Damandrion was a village near Polichnitos, Lesvos, during the 16th century. Then it was mentioned in the metropolitan code of the Holy Metropolis of Mytilene. In the following century, many small villages of the region were destroyed by pirates or for other reasons abandoned by their residents, who then gathered to the four biggest villages in the region (Polichnitos, Vasilika, Lisvori, and Vrisa). That was also the case with Damandrion.
Regarding the foundation and first operation of the monastery, there are two stories. According to the first, the monastery preexisted as an urban monastery in or near Damandrion village. According to the other, the monastery was founded by the few monks of another nearby monastery, named “Palaeomonastera” (of which only a few ruins have been saved), who after surviving a pirate raid resorted to the deserted parochial church of the Theotokos in Damandrion, which they turned into the catholicon of the newly founded monastery. Or they could also have settled in the preexisting monastery.
The operation of the monastery is also proven by Ottoman tax ledger books, according to which in 1548 the monastery existed and paid taxes. The monastery quickly grew, however that didn’t last much. Soon there were no monks left and the Holy Metropolis and the Ecumenical Patriarchate only attended at the preservation of its buildings and its real property by leasing it out to priest or laymen from the region. Finally, in 1933 it was reclassified as a metropolitan farmstead. It was then that the whitewashed frescoes of the catholicon were discovered. From 1959 and for around 30 years, in a newly erected building, operated a nursing home under the supervision of the Holy Metropolis of Mytilene and local clergy. For around another 20 years, the compound was closed and abandoned (only a nun was shortly sheltered there). Finally, in 2006 the monastery was reestablished and hieromonk Michael Tyropolis settled there.

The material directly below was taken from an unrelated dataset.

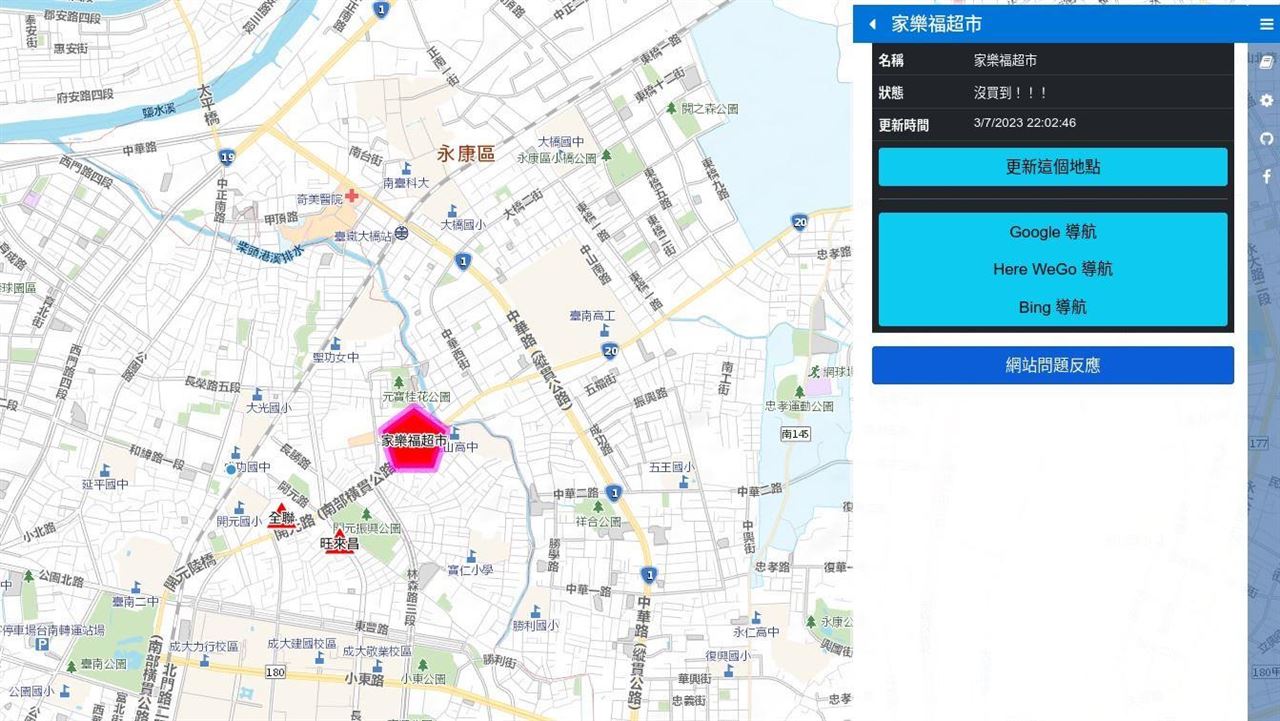Click the blue location dot on map

[231, 469]
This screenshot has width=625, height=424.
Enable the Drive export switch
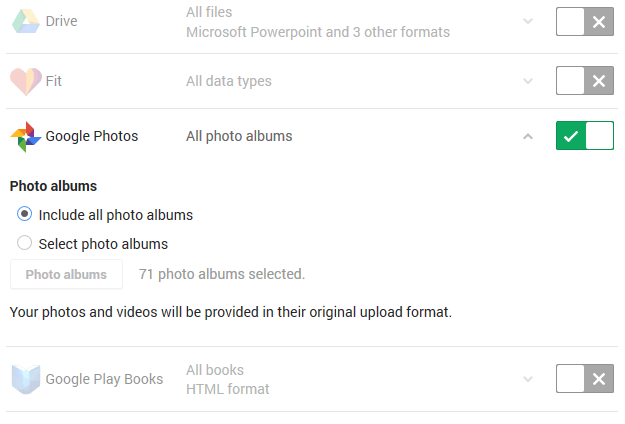585,22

The monasterial entrance lies beneath the hegumeny. On both sides of the entryway, the ramblers can find stone benches covered with wood for their rest. All around they can see items and photos from a long-gone era and the doorway of the small museum.
Walking inside, one can see the small paved yard with the raised catholicon church of the Dormition of the Theotokos lying on the right. From beneath the church streams out a holy spring. The cells lie on the left, while in the background, untapped for the moment, there are the nursing home buildings.

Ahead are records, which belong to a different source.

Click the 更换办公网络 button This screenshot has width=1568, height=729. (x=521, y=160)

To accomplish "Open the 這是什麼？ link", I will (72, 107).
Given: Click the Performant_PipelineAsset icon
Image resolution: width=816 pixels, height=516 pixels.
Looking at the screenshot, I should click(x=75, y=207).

The monastery catholicon is dedicated to the Dormition of the Theotokos. It has a single-aisled basilica architecture with a covered narthex. There is a single entrance with a two-sided stairway, beneath the landing of which streams the spring. The roof has probably been destroyed and reconstructed, which can tell for it having no frescoes, unlike the walls. The ground is covered by old unsymmetrical paving stones, some of which are embossed with folk art.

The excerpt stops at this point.